# EXERCISE INSTRUCTIONS:
Restate the listing word for word; omit the images.

# DATA TO PROCESS:
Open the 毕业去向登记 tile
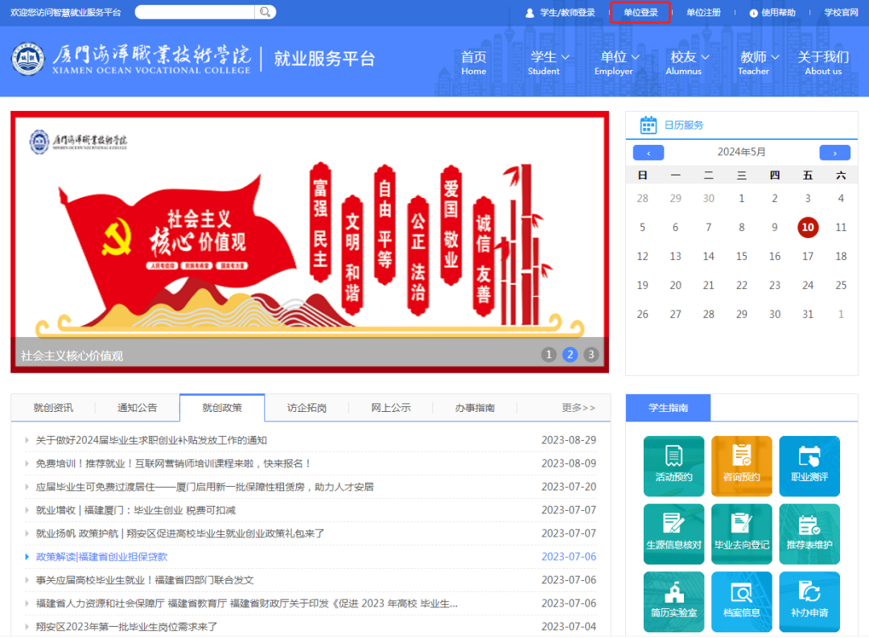The image size is (869, 638). [741, 533]
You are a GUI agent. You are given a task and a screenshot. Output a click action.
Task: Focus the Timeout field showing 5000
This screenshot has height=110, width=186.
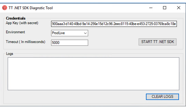point(69,43)
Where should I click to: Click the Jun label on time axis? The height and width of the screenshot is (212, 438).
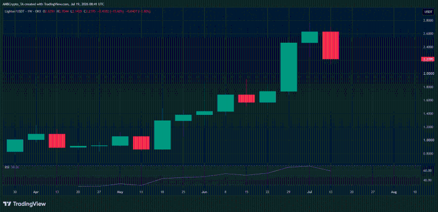point(204,192)
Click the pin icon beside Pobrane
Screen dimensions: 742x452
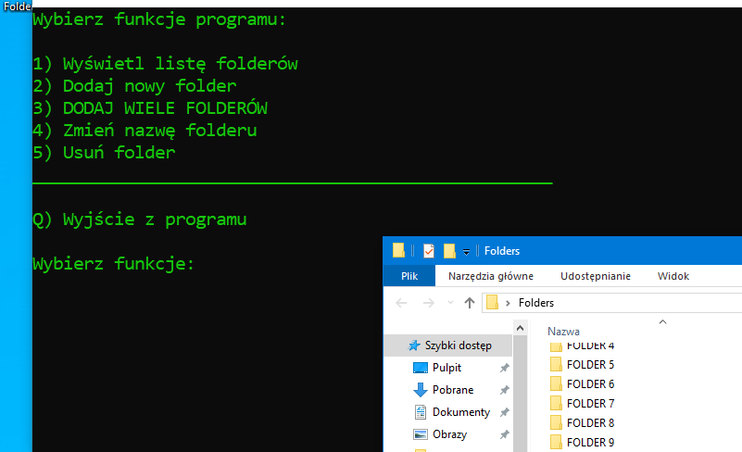coord(505,390)
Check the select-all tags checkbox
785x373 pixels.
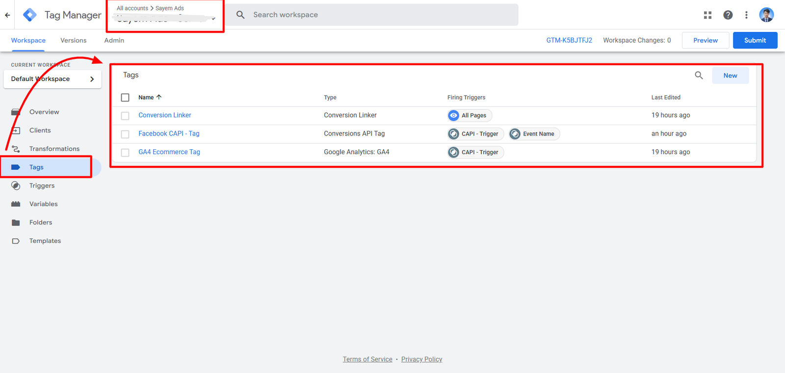tap(125, 97)
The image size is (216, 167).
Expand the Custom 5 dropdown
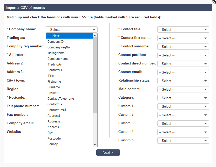[x=183, y=141]

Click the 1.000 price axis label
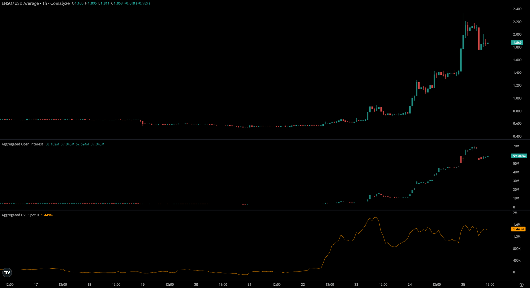pos(517,98)
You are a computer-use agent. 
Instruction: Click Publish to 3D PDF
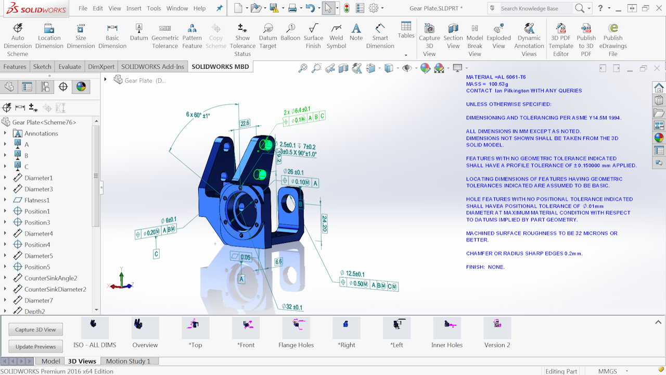pyautogui.click(x=586, y=38)
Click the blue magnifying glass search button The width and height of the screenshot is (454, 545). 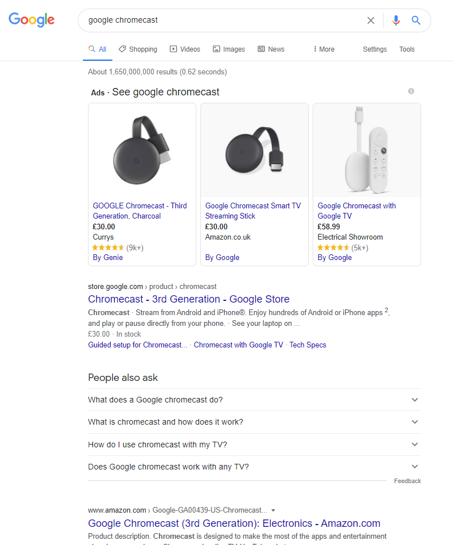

# RESULT FOR THIS TASK:
Open the 毕业去向登记 tile
The image size is (869, 638). [741, 533]
You are a GUI agent. You are given a task and a screenshot. Output a click action.
Task: Focus the Timeout field showing 5000
This screenshot has height=110, width=186.
point(69,43)
Where should I click to: Click the Jun label on time axis? The height and width of the screenshot is (212, 438).
point(204,192)
Click the pin icon beside Pobrane
Screen dimensions: 742x452
coord(505,390)
Check the select-all tags checkbox
785x373 pixels.
tap(125, 97)
The image size is (216, 167).
Expand the Custom 5 dropdown
[x=183, y=141]

Click the 1.000 price axis label
pos(517,98)
You are a computer-use agent. 
Instruction: Click Publish to 3D PDF
pyautogui.click(x=586, y=38)
Click the blue magnifying glass search button The width and height of the screenshot is (454, 545). 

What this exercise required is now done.